Sydnone-modified nucleosides as versatile tools for bioorthogonal post-synthetic functionalization of antisense oligonucleotides

Abstract

The development of efficient bioconjugation methods is essential for enhancing the therapeutic potential of oligonucleotides, especially antisense oligonucleotides (ASOs). Two main strategies are used for modification during oligonucleotide solid-phase synthesis: the early incorporation of functionalized monomers, or the post-synthetic modification of precursors bearing small reactive groups—the latter offering greater versatility and yield. Extensive efforts have been dedicated to incorporating bioorthogonal groups into phosphoramidite building blocks to enable the controlled chemical synthesis of reactive oligonucleotides suitable for post-synthetic modifications.
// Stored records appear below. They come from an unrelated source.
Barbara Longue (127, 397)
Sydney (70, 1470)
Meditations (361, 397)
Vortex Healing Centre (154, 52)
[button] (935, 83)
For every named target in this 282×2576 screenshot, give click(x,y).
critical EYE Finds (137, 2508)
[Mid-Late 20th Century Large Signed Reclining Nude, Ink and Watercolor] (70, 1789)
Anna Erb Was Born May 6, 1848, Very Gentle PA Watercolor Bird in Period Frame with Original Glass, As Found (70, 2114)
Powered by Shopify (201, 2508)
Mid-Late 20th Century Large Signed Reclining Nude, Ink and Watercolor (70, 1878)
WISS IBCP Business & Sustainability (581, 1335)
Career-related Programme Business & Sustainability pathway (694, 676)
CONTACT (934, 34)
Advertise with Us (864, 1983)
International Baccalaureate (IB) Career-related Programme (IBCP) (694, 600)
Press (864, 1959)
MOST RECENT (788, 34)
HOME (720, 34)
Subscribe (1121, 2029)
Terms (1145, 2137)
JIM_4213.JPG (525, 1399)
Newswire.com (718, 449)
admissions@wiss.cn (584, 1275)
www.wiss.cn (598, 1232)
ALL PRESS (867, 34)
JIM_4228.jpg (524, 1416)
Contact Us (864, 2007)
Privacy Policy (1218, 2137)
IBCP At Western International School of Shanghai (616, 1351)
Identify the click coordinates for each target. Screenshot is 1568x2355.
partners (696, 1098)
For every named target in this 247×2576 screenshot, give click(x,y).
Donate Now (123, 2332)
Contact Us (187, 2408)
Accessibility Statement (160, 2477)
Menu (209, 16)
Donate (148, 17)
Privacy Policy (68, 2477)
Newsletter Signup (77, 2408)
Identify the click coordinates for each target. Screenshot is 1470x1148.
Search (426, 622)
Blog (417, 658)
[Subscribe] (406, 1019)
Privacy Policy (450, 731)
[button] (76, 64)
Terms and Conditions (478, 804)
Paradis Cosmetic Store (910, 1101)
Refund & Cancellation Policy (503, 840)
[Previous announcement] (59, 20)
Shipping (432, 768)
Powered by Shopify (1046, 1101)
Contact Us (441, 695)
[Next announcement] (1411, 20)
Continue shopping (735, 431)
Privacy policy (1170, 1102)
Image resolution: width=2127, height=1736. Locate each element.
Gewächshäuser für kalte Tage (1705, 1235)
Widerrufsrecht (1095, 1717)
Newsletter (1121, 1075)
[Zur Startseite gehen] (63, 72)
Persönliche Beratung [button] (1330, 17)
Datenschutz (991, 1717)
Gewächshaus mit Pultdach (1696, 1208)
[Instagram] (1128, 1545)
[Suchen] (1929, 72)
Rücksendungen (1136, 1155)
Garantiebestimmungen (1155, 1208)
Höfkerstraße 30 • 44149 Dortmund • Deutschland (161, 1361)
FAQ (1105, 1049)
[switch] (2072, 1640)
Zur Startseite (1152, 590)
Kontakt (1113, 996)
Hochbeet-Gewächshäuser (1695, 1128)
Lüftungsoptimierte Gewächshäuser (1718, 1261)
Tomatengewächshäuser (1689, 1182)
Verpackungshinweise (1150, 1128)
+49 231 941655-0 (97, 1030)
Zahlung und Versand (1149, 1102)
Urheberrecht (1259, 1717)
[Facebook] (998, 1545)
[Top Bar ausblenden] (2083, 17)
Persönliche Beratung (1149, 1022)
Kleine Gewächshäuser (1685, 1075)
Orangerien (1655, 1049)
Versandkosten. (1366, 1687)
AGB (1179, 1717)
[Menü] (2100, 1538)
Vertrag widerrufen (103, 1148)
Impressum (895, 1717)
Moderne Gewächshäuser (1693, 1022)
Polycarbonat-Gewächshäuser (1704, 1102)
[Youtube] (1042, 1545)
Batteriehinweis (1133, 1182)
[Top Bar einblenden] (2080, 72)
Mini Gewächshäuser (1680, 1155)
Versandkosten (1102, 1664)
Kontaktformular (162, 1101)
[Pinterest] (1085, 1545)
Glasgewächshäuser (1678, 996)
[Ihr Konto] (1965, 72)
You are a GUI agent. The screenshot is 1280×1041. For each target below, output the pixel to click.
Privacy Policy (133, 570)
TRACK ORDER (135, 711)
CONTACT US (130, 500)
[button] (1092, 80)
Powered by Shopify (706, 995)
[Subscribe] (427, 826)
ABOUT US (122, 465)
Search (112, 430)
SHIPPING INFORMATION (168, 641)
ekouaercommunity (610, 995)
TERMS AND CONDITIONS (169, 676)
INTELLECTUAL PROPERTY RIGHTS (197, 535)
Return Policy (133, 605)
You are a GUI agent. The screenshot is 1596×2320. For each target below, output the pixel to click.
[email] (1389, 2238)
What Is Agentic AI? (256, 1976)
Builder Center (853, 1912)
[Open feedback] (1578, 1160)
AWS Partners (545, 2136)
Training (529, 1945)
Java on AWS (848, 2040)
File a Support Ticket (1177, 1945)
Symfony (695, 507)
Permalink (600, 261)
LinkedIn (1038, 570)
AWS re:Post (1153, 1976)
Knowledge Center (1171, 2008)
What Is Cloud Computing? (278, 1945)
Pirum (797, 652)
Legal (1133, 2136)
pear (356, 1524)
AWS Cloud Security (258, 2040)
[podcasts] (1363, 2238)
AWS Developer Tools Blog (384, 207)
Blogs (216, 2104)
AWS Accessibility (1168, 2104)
Among these, alkynes and cyclooctynes are the most widely used, enabling Cu(I)-catalyzed azide–alkyne cycloaddition (CuAAC) and strain-promoted azide–alkyne cycloaddition (SPAAC), respectively. We recently demonstrated the compatibility of the sydnone group with automated solid-phase chemistry. This chemical motif shows significant promise in oligonucleotide chemistry, as it allows for strain-promoted sydnone–alkyne cycloaddition (SPSAC), a reaction that has recently emerged as an efficient alternative to SPAAC for cellular studies. Herein, we present the synthesis of three sydnone-functionalized phosphoramidite monomers, their incorporation into ASOs, and an evaluation of their chemical and biological properties. These developments aim to expand the bioconjugation toolbox for ASO tracking, targeting, and imaging, thereby improving their therapeutic application and the understanding of intracellular mechanisms.